ESTRATTO DELLA PAGINA:
A PARI ATTESA, PARI DELUSIONE: FINISCE PRIMA DEL TEMPO IL CONSIGLIO EUROPEO SU RIARMO E DIFESA
Cambiare tutto per non cambiare (per ora) quasi niente: si chiude prima del tempo il Consiglio Europeo avviato ieri a Bruxelles e che in teoria avrebbe dovuto continuare dibattiti e seminari anche fino a questo pomeriggio. Si chiude cambiando il nome del piano principale al centro delle discussioni – da ReArm Europe a “Readiness 2030” (ovvero dal “riarmo” alla “Prontezza” o “Pronti per il 2030”), e poco più: un Unione Europea molto poco unita per il momento, che tenta l’accelerazione per contare al tavolo internazionale durante i pre-negoziati sulla guerra in Ucraina, ma che per il momento è tremendamente in salita.

Dati sulla localizzazione di obiettivi visibili
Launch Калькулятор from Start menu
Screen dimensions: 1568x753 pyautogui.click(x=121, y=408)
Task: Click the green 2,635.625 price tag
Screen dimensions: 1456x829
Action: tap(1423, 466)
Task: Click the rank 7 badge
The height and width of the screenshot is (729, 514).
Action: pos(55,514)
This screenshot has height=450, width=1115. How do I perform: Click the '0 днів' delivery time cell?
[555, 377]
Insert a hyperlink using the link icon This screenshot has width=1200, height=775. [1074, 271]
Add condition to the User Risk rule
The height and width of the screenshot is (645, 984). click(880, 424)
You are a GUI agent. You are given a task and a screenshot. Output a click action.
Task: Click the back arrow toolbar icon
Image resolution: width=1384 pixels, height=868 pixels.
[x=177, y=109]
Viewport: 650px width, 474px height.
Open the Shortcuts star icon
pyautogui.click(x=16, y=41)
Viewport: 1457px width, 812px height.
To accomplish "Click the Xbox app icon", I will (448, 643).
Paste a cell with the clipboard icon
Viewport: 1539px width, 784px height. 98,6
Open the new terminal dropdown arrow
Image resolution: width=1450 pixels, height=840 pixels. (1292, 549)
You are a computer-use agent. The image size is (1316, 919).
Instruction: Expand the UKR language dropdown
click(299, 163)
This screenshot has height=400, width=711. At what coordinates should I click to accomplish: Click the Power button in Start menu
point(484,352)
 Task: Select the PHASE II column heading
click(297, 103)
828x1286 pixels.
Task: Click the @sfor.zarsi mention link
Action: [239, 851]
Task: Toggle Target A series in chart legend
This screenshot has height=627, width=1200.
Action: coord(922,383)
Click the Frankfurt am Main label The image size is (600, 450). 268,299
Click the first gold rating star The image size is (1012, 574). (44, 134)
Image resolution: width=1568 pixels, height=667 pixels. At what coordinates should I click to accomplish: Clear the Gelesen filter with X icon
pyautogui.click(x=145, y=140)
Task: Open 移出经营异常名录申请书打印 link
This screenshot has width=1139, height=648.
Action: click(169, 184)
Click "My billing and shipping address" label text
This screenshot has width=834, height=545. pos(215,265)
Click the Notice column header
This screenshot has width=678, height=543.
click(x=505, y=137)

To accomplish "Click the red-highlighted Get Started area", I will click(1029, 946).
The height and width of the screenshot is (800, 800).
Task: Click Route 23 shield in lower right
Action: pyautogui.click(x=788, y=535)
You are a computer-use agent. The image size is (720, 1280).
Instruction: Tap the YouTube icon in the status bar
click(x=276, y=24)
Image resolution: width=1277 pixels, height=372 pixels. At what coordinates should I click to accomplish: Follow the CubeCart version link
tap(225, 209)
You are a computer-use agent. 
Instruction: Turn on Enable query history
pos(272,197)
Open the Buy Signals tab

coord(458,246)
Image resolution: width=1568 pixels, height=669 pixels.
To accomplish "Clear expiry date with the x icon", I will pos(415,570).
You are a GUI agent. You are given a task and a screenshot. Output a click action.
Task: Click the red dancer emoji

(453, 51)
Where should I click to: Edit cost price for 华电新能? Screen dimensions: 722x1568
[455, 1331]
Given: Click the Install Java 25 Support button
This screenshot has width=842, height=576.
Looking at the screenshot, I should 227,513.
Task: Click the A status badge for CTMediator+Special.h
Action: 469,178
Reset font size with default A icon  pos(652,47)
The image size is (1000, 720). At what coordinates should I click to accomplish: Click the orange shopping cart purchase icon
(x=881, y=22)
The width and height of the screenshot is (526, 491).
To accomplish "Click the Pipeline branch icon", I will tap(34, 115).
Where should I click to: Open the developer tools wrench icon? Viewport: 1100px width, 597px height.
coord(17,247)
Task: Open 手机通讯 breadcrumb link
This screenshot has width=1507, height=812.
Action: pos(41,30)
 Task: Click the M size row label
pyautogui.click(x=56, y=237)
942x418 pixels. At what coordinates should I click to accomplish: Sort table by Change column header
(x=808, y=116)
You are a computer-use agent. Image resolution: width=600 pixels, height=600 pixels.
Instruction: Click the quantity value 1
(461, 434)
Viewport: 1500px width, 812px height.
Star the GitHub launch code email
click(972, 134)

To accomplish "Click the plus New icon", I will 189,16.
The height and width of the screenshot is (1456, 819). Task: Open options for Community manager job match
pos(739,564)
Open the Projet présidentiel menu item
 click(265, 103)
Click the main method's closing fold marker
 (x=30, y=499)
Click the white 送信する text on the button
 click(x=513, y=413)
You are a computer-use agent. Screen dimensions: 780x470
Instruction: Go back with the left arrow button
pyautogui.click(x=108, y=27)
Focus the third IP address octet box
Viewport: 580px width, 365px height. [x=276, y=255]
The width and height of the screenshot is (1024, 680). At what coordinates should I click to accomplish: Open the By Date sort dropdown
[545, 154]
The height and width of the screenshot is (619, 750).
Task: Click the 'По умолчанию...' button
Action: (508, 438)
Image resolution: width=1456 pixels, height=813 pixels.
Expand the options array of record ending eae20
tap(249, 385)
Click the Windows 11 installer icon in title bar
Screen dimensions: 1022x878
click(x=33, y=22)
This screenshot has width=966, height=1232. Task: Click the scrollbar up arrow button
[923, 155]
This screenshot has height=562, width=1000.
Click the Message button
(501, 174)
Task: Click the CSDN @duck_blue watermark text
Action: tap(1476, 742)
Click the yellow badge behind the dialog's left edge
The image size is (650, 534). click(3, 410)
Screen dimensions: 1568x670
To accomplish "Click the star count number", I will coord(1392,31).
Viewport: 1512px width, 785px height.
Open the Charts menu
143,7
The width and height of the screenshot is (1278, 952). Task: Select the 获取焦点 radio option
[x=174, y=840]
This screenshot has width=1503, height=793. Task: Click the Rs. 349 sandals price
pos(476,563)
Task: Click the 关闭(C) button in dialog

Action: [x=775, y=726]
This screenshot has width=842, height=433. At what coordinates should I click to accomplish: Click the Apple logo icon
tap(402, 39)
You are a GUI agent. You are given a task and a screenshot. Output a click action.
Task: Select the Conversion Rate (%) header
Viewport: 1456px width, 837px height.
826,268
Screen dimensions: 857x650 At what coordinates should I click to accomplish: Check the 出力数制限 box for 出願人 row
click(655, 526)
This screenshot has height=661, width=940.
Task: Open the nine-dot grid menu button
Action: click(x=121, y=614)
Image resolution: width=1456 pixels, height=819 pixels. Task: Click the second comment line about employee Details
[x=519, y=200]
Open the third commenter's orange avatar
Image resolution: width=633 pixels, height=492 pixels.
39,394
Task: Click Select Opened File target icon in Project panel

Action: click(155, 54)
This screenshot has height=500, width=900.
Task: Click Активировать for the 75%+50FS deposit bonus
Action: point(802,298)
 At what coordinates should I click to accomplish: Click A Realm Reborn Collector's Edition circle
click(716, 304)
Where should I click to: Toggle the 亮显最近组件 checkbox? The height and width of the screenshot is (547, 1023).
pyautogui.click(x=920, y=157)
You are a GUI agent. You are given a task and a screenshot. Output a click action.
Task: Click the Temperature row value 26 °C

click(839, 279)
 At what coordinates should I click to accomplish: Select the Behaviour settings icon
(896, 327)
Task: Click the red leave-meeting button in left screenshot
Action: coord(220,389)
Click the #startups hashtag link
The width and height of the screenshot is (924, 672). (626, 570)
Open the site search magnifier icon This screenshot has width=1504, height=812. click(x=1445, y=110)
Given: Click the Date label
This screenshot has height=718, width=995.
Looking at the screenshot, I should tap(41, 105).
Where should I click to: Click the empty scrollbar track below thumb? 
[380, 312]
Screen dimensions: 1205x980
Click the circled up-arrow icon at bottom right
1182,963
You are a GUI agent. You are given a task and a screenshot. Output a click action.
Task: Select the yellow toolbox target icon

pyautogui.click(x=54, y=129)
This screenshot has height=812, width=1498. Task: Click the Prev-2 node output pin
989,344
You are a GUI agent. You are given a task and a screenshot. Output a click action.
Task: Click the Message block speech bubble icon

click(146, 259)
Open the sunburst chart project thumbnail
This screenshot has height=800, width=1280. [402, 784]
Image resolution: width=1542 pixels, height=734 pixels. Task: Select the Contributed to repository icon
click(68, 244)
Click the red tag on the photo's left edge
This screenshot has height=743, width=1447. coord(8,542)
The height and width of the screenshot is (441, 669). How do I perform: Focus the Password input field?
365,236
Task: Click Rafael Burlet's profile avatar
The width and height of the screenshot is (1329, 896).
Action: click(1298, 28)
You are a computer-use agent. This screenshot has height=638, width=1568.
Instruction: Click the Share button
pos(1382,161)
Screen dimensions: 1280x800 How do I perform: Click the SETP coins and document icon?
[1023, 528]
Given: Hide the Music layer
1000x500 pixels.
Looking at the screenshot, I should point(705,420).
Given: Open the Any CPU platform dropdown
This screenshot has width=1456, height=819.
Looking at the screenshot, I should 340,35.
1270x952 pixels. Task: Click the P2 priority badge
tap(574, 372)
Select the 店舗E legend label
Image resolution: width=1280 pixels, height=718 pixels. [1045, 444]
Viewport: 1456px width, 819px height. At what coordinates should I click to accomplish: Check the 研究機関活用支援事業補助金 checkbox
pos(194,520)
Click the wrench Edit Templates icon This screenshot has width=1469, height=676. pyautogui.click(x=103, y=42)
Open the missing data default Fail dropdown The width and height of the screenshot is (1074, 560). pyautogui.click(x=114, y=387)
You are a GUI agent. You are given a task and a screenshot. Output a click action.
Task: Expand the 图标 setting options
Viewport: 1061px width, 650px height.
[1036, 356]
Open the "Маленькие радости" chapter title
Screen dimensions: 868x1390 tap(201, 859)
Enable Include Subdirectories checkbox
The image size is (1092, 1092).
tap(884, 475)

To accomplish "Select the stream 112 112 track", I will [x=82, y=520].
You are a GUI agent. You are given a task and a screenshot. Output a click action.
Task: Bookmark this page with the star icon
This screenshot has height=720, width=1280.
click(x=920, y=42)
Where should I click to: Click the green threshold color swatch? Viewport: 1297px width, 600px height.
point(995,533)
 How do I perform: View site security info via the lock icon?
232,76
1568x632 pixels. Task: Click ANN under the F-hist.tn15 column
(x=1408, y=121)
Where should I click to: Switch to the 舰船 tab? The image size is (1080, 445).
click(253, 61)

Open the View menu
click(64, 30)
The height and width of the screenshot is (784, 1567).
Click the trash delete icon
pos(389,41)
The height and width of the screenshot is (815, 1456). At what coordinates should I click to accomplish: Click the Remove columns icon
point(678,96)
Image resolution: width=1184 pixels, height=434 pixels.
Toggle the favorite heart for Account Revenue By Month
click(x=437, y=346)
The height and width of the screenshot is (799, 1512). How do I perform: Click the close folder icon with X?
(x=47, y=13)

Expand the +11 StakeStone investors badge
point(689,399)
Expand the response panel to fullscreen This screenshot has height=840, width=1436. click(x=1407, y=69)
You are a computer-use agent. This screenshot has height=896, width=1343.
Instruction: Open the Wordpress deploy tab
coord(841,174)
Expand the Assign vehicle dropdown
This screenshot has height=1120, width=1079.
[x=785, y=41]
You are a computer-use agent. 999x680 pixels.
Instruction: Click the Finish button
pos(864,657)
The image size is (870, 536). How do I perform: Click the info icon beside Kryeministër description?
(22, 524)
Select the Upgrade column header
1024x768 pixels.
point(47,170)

ESERCIZI:
A. Ripeti alla lettera la parte dell'articolo sul Consiglio Europeo che si apre con le parole contenenti "A PARI ATTESA, PARI" e si chiude con "tremendamente in salita.".
B. Prosegui l'articolo sul Consiglio Europeo su riarmo e difesa, a partire dopo la sua ultima frase.
Le righe sono materiale a sé, distinto dall'articolo.

RISPOSTE:
A.
A PARI ATTESA, PARI DELUSIONE: FINISCE PRIMA DEL TEMPO IL CONSIGLIO EUROPEO SU RIARMO E DIFESA
Cambiare tutto per non cambiare (per ora) quasi niente: si chiude prima del tempo il Consiglio Europeo avviato ieri a Bruxelles e che in teoria avrebbe dovuto continuare dibattiti e seminari anche fino a questo pomeriggio. Si chiude cambiando il nome del piano principale al centro delle discussioni – da ReArm Europe a “Readiness 2030” (ovvero dal “riarmo” alla “Prontezza” o “Pronti per il 2030”), e poco più: un Unione Europea molto poco unita per il momento, che tenta l’accelerazione per contare al tavolo internazionale durante i pre-negoziati sulla guerra in Ucraina, ma che per il momento è tremendamente in salita.

B.
L’attesa era tanta, ma la delusione “conclamata” con la chiusura anticipata del summit, rende il Consiglio Europeo un’occasione iniziale per discutere di riarmo e difesa comune, ma con tanti, troppi ostacoli su modalità e finanziamento del maxi progetto di Von der Leyen da 800 miliardi di euro (o almeno virtuali, come li ha definito la Premier Giorgia Meloni). Nelle conclusioni, formalmente i 27 capi di Stato danno il via ai pilastri chiave del pacchetto “Prontezza 2030”, concordano sullo stop al Patto di Stabilità per i prossimi 5 anni per spese sulla difesa, aprono alla possibilità alla richiesta di prestiti da 150 miliardi di euro sempre per il riarmo e infine convalida i finanziamenti BEI.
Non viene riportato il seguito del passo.